By Kasie Whitener
The first question in the exercise is, “Who are you?” and while it’s only three words, the question is a really big one. As I get older, the answer gets clearer, but it’s always evolving.
There’s a great scene in Moana when she has given up on her mission and on herself and her grandmother’s spirit comes to her and says, “Do you know who you are?”
Is this not the greatest pursuit in storytelling? A protagonist discovering her passion, her proclivities, her personality are all part of the gift she is to the world around her.
In this week’s episode of our radio show, Rex Hurst and I are discussing Author Branding. The idea came out of the Jane Friedman book, The Business of Being a Writer, which I’m using as the course text for my fall class at the University of South Carolina’s Honors College: “The Business of Writing.”
I love the exercise: Who are you? How did you get here? What do you care about and why?
Friedman suggests we answer these questions to look for our deeper purpose as writers, to understand why we write and what we have to offer through our work. She says our branding is emergent in our work; if we pay attention, we’ll see patterns and themes that point us toward the gift we are offering.
My bio reads, “At her core is fantasy romance and not quite getting over the nineties,” and “fantasy romance” isn’t a genre, it’s the imagined relationships I bring out of my past and reanimate in my work. I write GenX fiction. My work has echoes of the 90s, a reluctance to forget the decade that shaped me. It’s about freedom and not being constrained by archaic rules. It’s about loss and forgiveness and love.

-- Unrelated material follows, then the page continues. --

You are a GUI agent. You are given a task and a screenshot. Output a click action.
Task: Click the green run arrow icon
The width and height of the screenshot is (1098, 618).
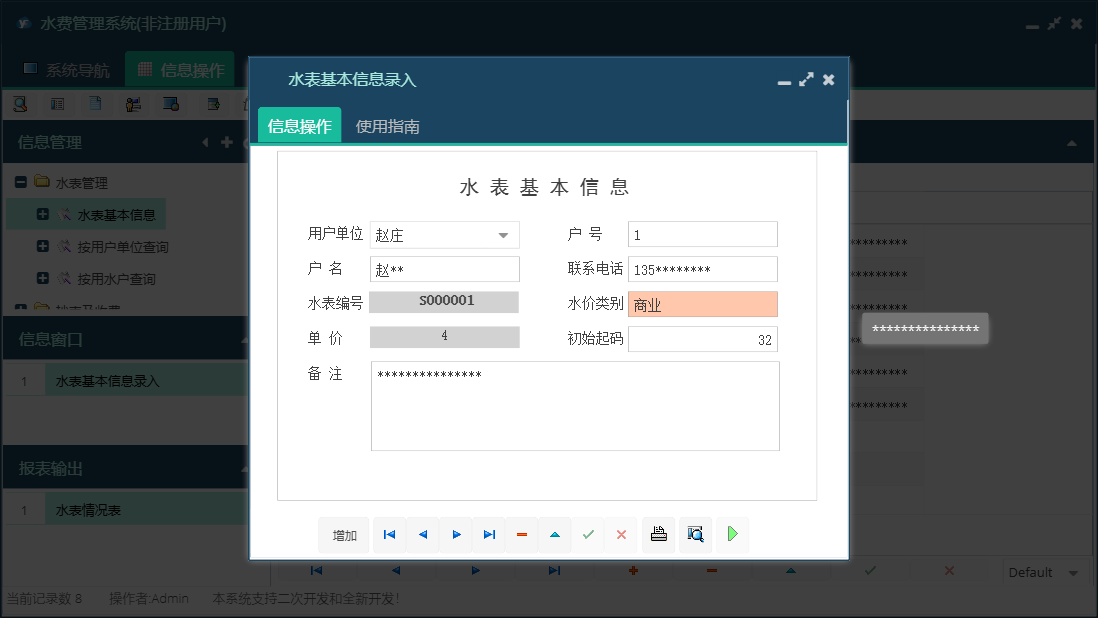pos(731,535)
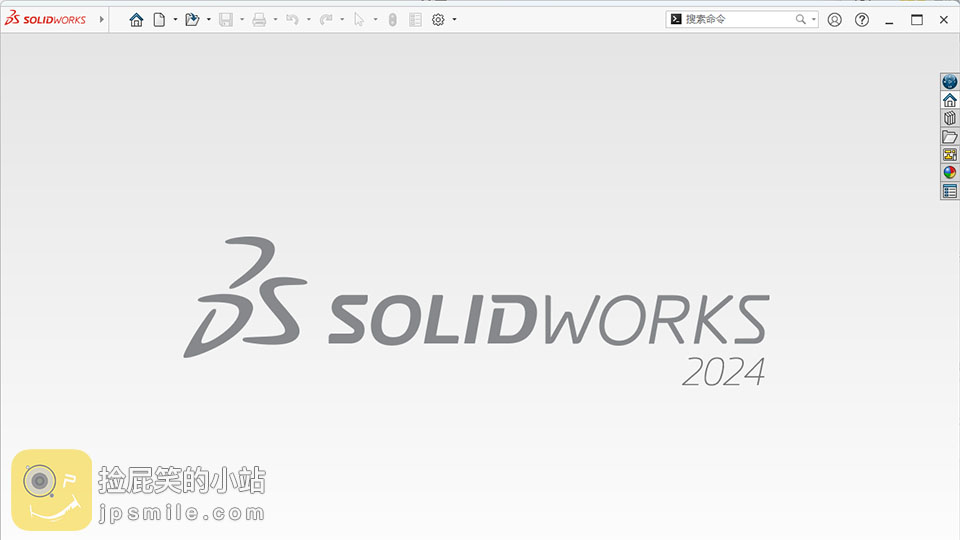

Of my debut novel After December, Jonathan Haupt said the book, “questions just how far the bonds of platonic and romantic love can be stretched before breaking beyond any hope of mending. The answer is both redemptive and well worth discovering.”
The exercise works for my characters, too. Who is Brian? How did he get here? What does he care about and why? Answering these questions for each of the people populating my imaginary worlds helps me to deliver authentically motivated characters.
Moana sings that she is a girl who loves her island, and a girl who loves the sea. She does not think these things are mutually exclusive. Her dichotomy is what makes her a compelling character and her journey of discovery is the entire premise for the film.
I want to write more of those stories: characters discovering who they are through a journey in pursuit of what they really care about for reasons that are clear to my readers. As I continue to write those GenXer experiences, not-quite-historical and sometimes mid-life-crisis-y, I remain true to my brand: Unapologetically X.
What is your author brand?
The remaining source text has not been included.